[Task to complete]
Repeat the records in full, exactly.
== == ==
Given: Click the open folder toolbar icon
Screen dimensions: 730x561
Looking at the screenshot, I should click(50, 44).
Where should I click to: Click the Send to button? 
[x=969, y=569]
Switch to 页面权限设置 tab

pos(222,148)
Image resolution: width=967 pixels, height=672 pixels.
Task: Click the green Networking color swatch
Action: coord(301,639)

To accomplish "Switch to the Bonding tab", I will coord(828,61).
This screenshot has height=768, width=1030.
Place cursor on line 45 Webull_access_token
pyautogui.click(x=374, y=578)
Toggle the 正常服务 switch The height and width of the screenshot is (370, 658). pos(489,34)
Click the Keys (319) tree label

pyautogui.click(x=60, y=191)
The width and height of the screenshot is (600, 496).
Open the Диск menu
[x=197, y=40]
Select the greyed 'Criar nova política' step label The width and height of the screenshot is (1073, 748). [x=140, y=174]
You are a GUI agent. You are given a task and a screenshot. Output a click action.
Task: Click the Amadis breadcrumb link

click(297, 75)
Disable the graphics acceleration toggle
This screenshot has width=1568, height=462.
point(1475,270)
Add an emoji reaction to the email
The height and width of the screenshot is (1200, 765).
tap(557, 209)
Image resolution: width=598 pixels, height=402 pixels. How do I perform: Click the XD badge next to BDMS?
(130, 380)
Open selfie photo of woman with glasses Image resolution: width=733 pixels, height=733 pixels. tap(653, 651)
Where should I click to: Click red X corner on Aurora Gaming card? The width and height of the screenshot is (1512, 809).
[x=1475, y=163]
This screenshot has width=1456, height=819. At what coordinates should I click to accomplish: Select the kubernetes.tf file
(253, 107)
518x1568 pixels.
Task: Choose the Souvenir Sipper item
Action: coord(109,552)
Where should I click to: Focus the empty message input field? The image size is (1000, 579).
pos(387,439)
== == ==
[Task answer]
Given: Click the open folder toolbar icon
Screen dimensions: 730x561
Looking at the screenshot, I should click(50, 44).
Where should I click to: Click the Send to button? 
[x=969, y=569]
Switch to 页面权限设置 tab

pos(222,148)
Image resolution: width=967 pixels, height=672 pixels.
Task: Click the green Networking color swatch
Action: coord(301,639)

To accomplish "Switch to the Bonding tab", I will coord(828,61).
This screenshot has height=768, width=1030.
Place cursor on line 45 Webull_access_token
pyautogui.click(x=374, y=578)
Toggle the 正常服务 switch The height and width of the screenshot is (370, 658). pos(489,34)
Click the Keys (319) tree label

pyautogui.click(x=60, y=191)
The width and height of the screenshot is (600, 496).
Open the Диск menu
[x=197, y=40]
Select the greyed 'Criar nova política' step label The width and height of the screenshot is (1073, 748). [x=140, y=174]
You are a GUI agent. You are given a task and a screenshot. Output a click action.
Task: Click the Amadis breadcrumb link

click(297, 75)
Disable the graphics acceleration toggle
This screenshot has width=1568, height=462.
point(1475,270)
Add an emoji reaction to the email
The height and width of the screenshot is (1200, 765).
tap(557, 209)
Image resolution: width=598 pixels, height=402 pixels. How do I perform: Click the XD badge next to BDMS?
(130, 380)
Open selfie photo of woman with glasses Image resolution: width=733 pixels, height=733 pixels. tap(653, 651)
Where should I click to: Click red X corner on Aurora Gaming card? The width and height of the screenshot is (1512, 809).
[x=1475, y=163]
This screenshot has width=1456, height=819. At what coordinates should I click to accomplish: Select the kubernetes.tf file
(253, 107)
518x1568 pixels.
Task: Choose the Souvenir Sipper item
Action: coord(109,552)
Where should I click to: Focus the empty message input field? The image size is (1000, 579).
pos(387,439)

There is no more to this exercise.